Lo que ocurre es que la necesidad real de un niño en pleno crecimiento choca de frente contra las expectativas adultas. Y con ese choque llega nuestra frustración como padres. Esperamos que el niño recoja sus juguetes cuando se le pide, que se vista a la primera sin rechistar, que se lave los dientes antes de dormir, que haga los deberes… Y resulta que ellos no quieren. Que se enfadan, que rechistan, que lloran, que patalean, que gritan, que dicen NO.

Y ¿sabéis que? que eso es SANO, que es necesario que manifiesten sus deseos (lo cual no significa que siempre vayan a poder verse cumplidos). Queremos que sean obedientes y controlables de pequeños y que cuando crezcan sepan hacerse valer, parar los pies a sus jefes o a una pareja que no les respeta. Y lamentablemente eso no es coherente.

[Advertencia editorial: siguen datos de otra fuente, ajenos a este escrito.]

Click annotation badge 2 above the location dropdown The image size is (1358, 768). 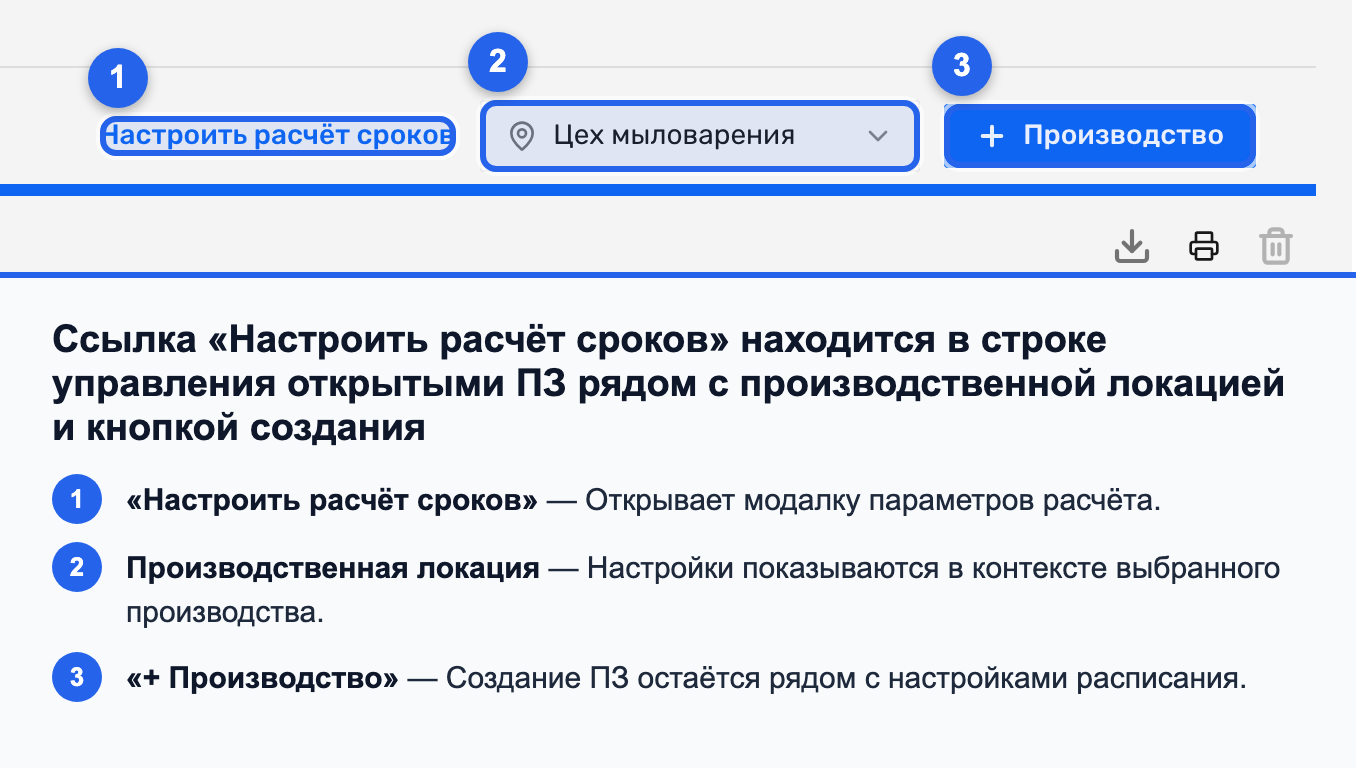[x=498, y=62]
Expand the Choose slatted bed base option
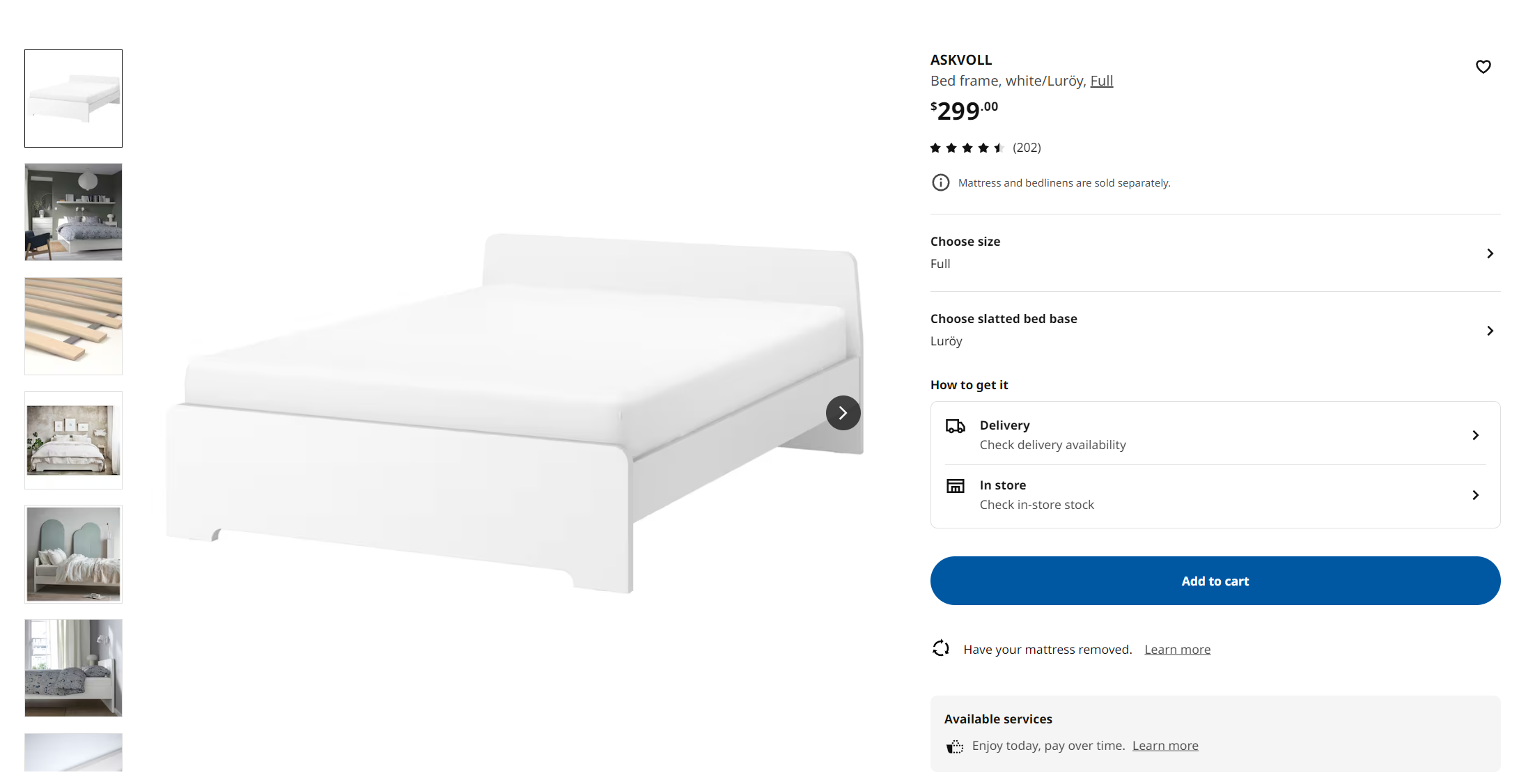This screenshot has height=784, width=1519. click(1215, 330)
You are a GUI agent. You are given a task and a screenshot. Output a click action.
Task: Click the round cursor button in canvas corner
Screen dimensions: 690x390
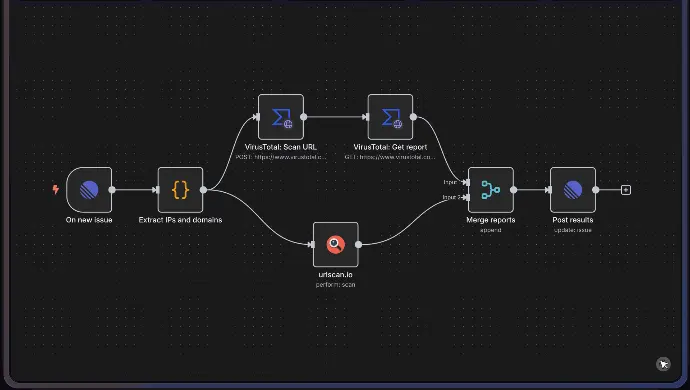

Los niños deben poder decidir las cuestiones que tienen que ver con su vida, dentro del rango de edad de cada uno y sin olvidar que nosotros como adultos responsables velaremos por su salud física y emocional y por su integridad, porque hay decisiones que nos competen solo a nosotros, los padres.

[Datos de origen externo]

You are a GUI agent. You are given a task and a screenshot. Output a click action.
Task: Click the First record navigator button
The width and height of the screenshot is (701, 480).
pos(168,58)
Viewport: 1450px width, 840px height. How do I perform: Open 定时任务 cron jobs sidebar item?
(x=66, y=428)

Pasamos el día perdiendo tiempo muy valioso en discusiones, en peleas, luchas de pijama, guerras de puré, montañas de deberes pretendiendo hacerles obedecer, en vez de sentarnos a su lado a dialogar y decidir. A preguntarles por qué no quieren hacer eso en aquel momento, cómo se sienten, qué les pasa…

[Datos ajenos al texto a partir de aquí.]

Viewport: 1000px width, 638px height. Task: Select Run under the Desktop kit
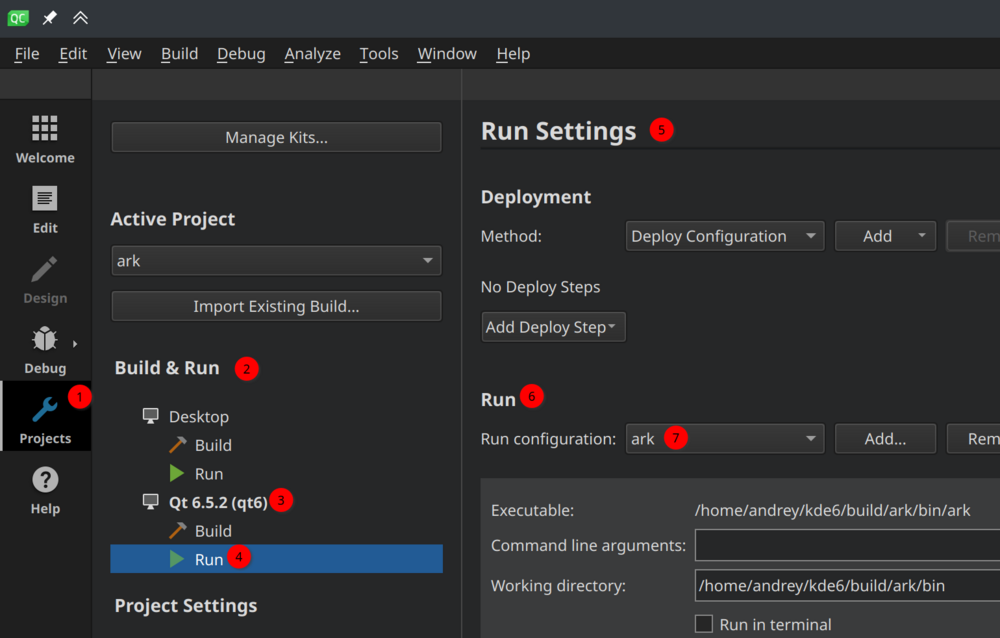[x=208, y=474]
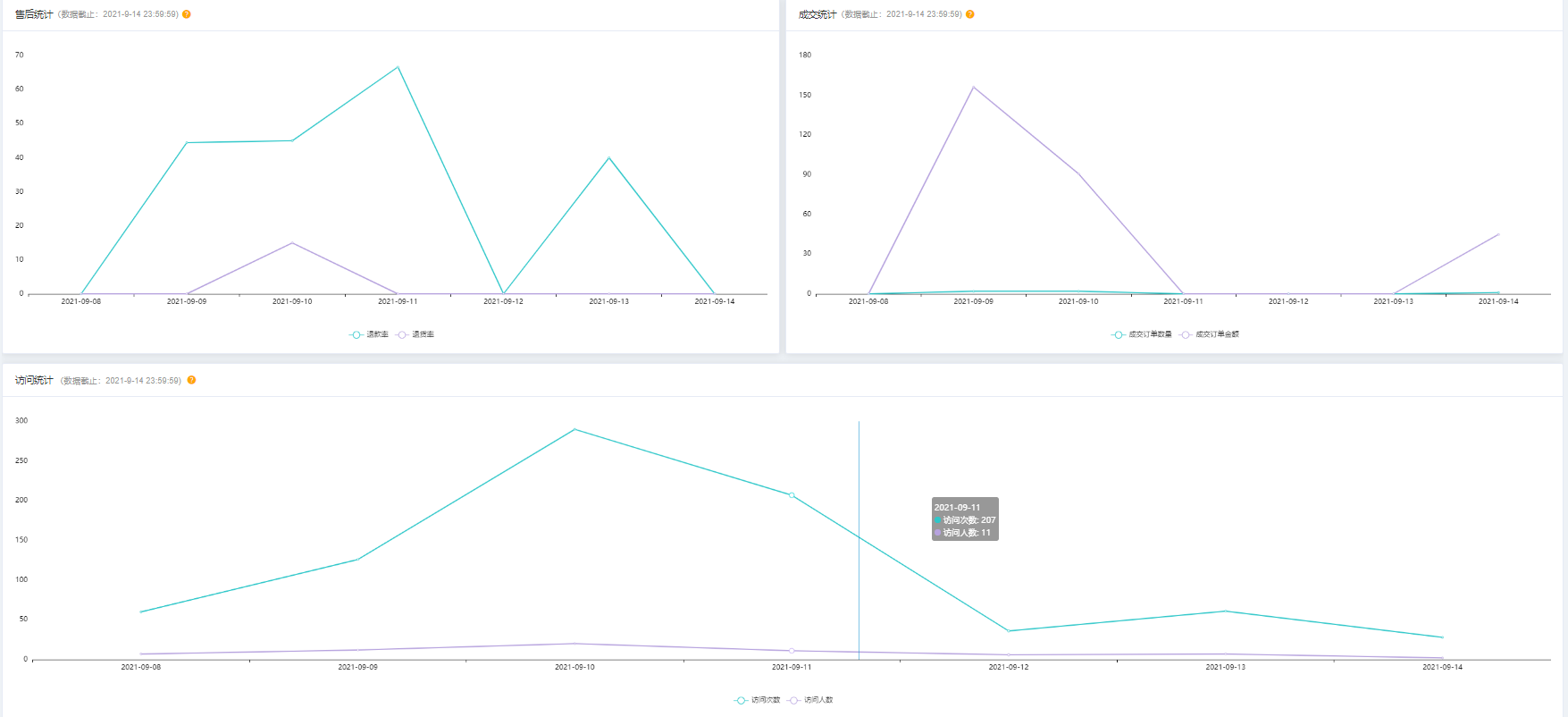The width and height of the screenshot is (1568, 717).
Task: Hide the 退货率 legend series
Action: pos(416,334)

No queremos hijos sumisos y obedientes que se dobleguen al deseo ajeno, sea el de su padre, el de su profesor, el de un compañero de clase. Queremos que nuestros hijos crezcan siendo dueños de su vida desde el momento que nacen, porque tomando pequeñas decisiones se aprende a tomar las más grandes.

No se puede esperar que sepan con 18 años qué carrera elegir o qué quieren hacer con su vida, si desde que eran unos bebés les hemos pedido obediencia y hemos elegido hasta qué ropa ponerse o cuándo y dónde comer. Porque SÍ, porque lo digo yo que soy tu padre/madre.

Para que nuestros hijos confíen en nosotros y obedezcan en el momento necesario (desde la confianza en nuestra figura y no desde el miedo), debemos hacerles saber que son importantes, y que por encima de un deseo (muchas veces arbitrario) ajeno, están sus emociones.

Que en la medida de nuestras posibilidades y las de la familia encontraremos la manera de hacerle sentir bien, satisfecho, seguro, y a gusto consigo mismo y con su entorno más cercano. Y que les amamos por encima de todo, cuando hacen lo que esperamos de ellos y cuando no, cuando deciden lo que a nosotros nos parece bien y cuando no. Porque se aprende haciendo, viviendo, experimentando, cometiendo errores.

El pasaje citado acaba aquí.